Elon Musk lanzó en Austin, Texas, un nuevo capítulo en su apuesta por la movilidad autónoma: decenas de Cybercabs, taxis sin volante ni pedales, ya circulan por las calles de la ciudad. La medida busca posicionar a Tesla en un mercado donde la confianza del público sigue siendo el mayor obstáculo.
La compañía confirmó el despliegue con un mensaje contundente en redes sociales: “Sin volante, sin pedales”. Los vehículos, de color dorado, no ofrecen ninguna opción para que el pasajero tome el control en caso de emergencia, una característica que Musk describe como el futuro del transporte, pero que genera dudas entre los usuarios.
El anuncio impulsó las acciones de Tesla, que subieron más de un 5 por ciento el jueves. Sin embargo, la empresa enfrenta un panorama complicado: en 2025 registró su segunda caída anual consecutiva de ventas y perdió ante BYD el título de mayor fabricante de vehículos eléctricos del mundo.
Competencia y tecnología
En el sector de taxis autónomos, Tesla está rezagada frente a Waymo, que opera más de 4 mil vehículos en 14 ciudades. Tesla tiene más de 200 robotaxis sin conductores de seguridad en Texas y Florida, según RobotaxiTracker. La diferencia clave está en la tecnología: el sistema de Tesla se basa únicamente en cámaras, mientras que Waymo y Zoox complementan con radar y lidar.
Austin ya contaba con un servicio de taxis autónomos de Tesla desde junio pasado, pero esos vehículos incluían volante y pedales. El nuevo despliegue elimina por completo esos elementos, marcando un salto hacia la conducción totalmente autónoma que Musk quiere extender a otras ciudades.
Desconfianza pública
La aceptación del público es el mayor reto. Una encuesta de Pew Research Center de febrero reveló que siete de cada 10 adultos en Estados Unidos se sienten poco o nada cómodos viajando en autos sin conductor.

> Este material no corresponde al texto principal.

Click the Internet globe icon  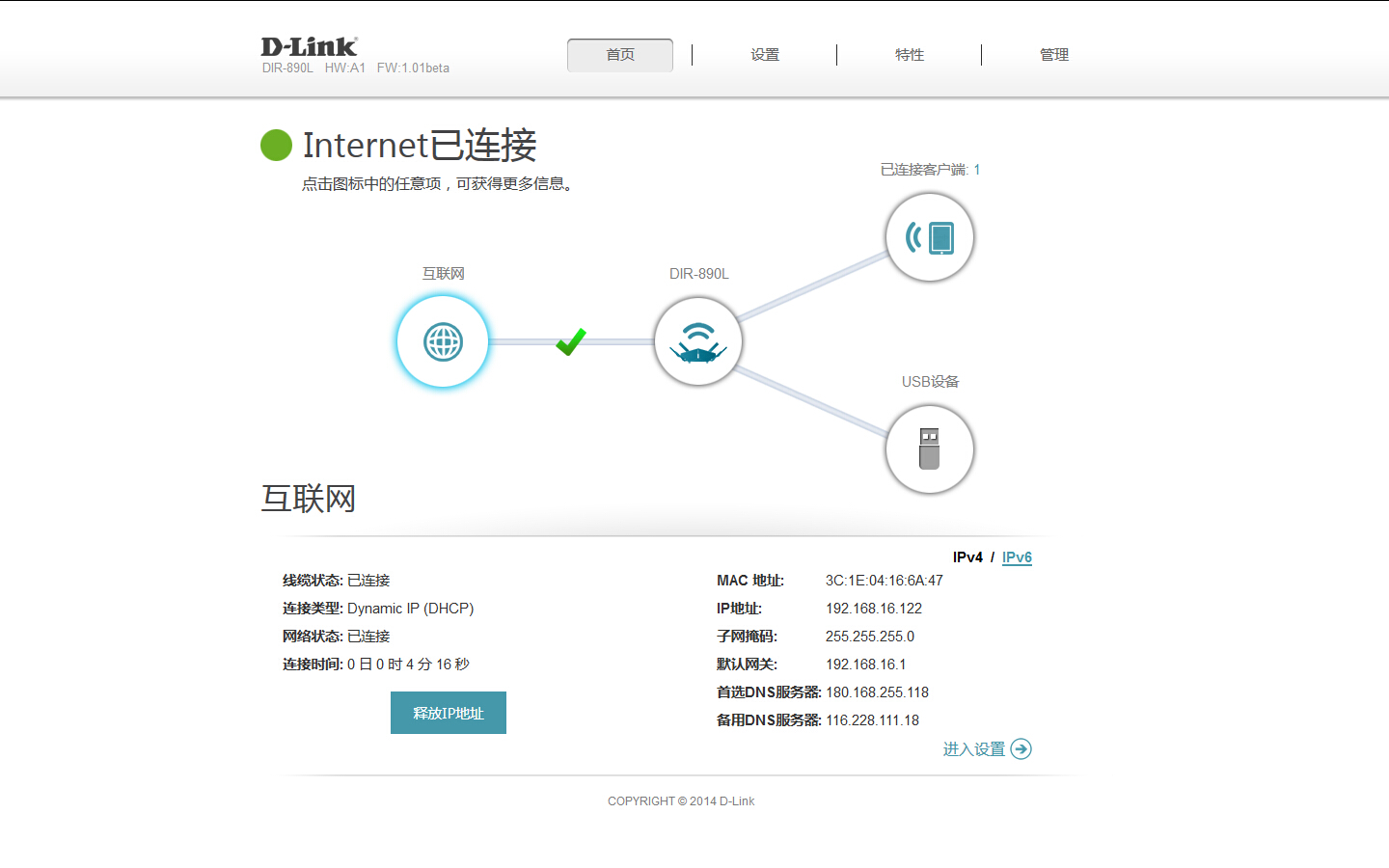[443, 341]
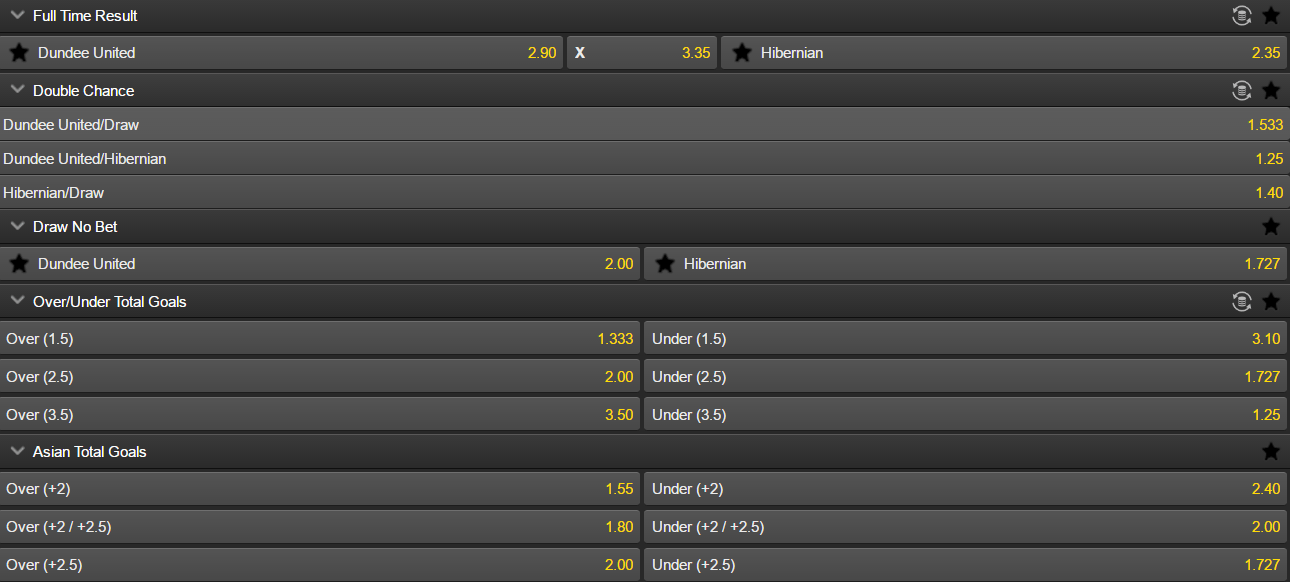Choose Under (3.5) at 1.25 odds
Image resolution: width=1290 pixels, height=582 pixels.
pyautogui.click(x=965, y=415)
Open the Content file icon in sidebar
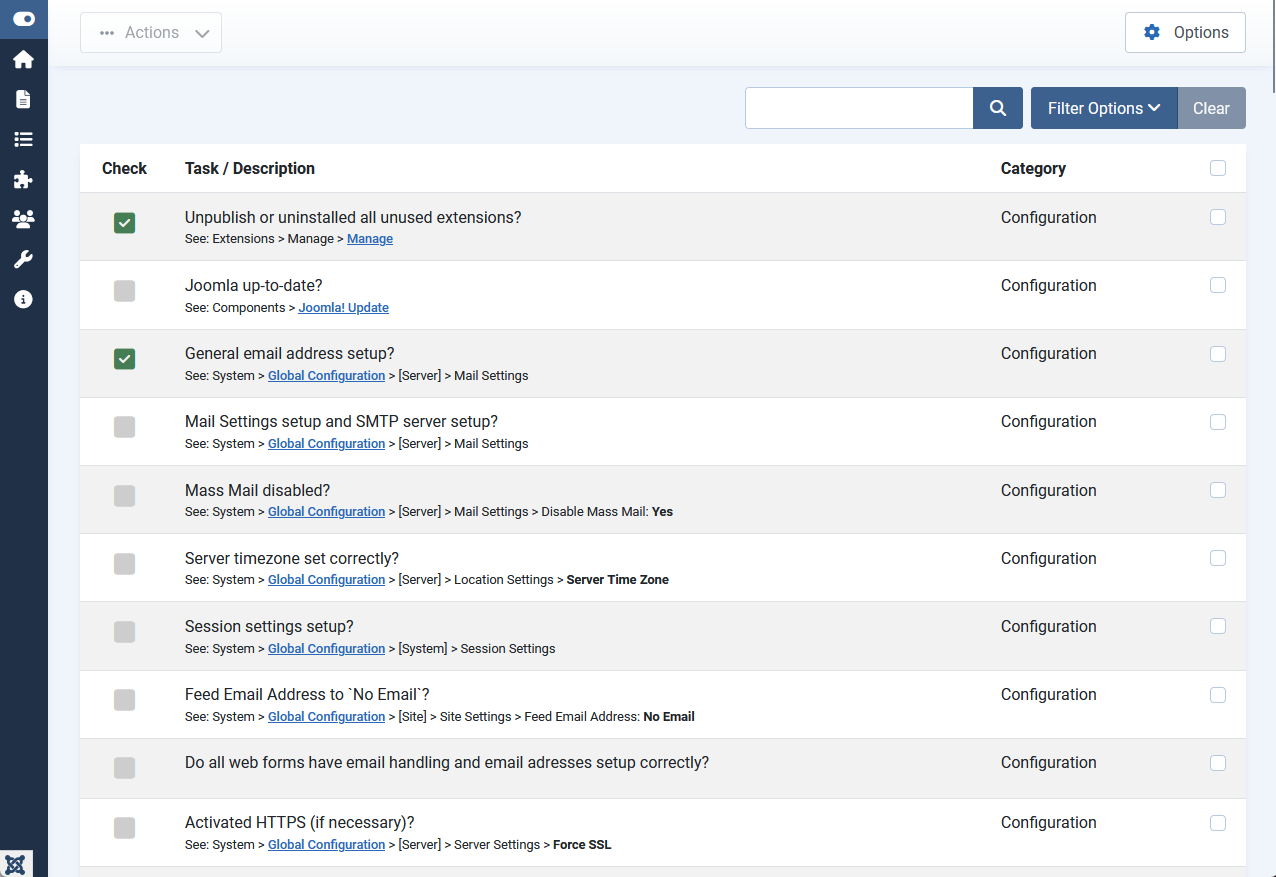 click(23, 99)
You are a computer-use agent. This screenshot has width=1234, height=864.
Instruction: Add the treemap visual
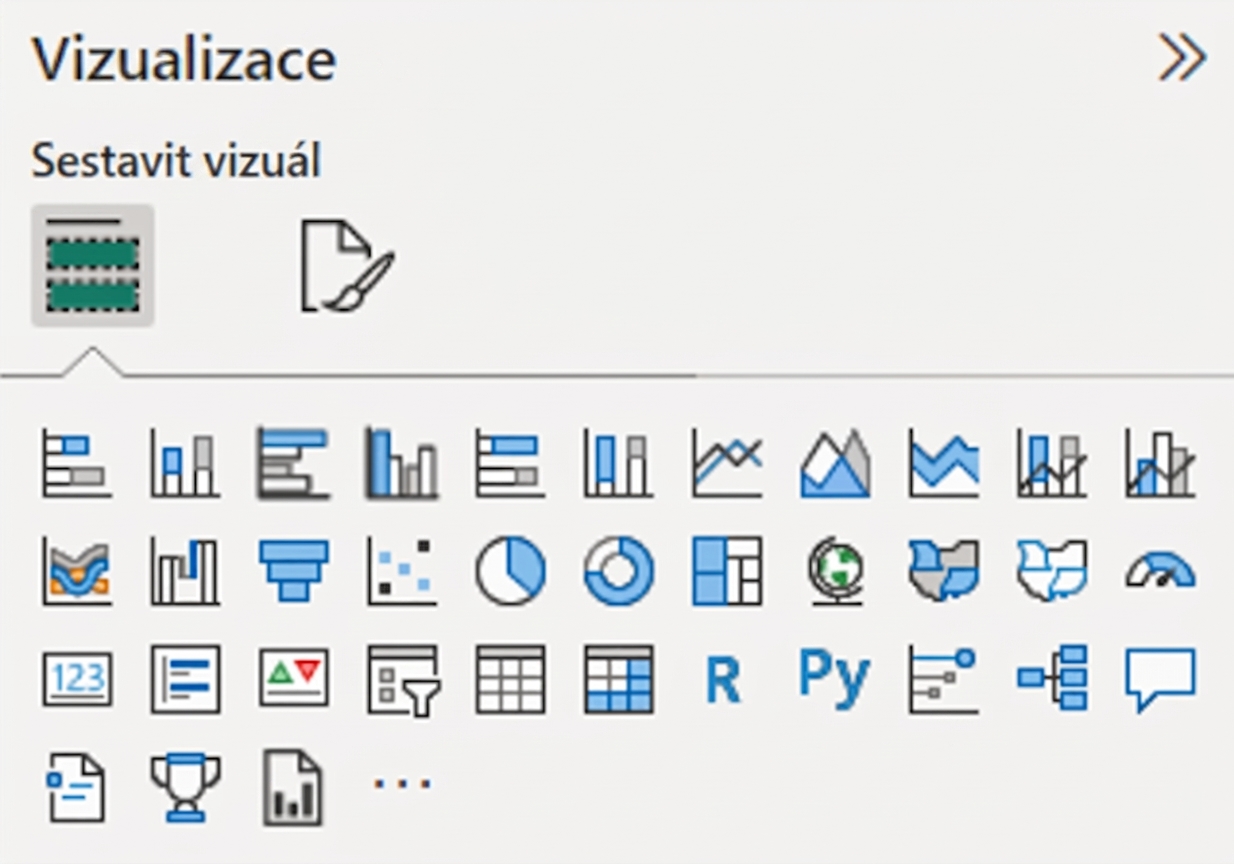tap(727, 571)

Solo el 16 por ciento dijo sentirse algo cómodo y el 7 por ciento sumamente o muy cómodo.
El escepticismo ha crecido: un sondeo de Gallup en 2025 mostró que la desconfianza en la seguridad de los vehículos autónomos aumentó respecto a 2018. Además, la figura de Musk polariza: casi el 60 por ciento de los adultos en EE. UU. tiene una opinión desfavorable de él, según Pew en enero.
Los reguladores también han puesto obstáculos. Tesla no ha recibido aprobación para su software de conducción parcialmente autónoma en la mayoría de los países de la Unión Europea, y en Estados Unidos enfrenta varias investigaciones sobre la seguridad de su sistema, incluidos incidentes con peatones y fallas en semáforos.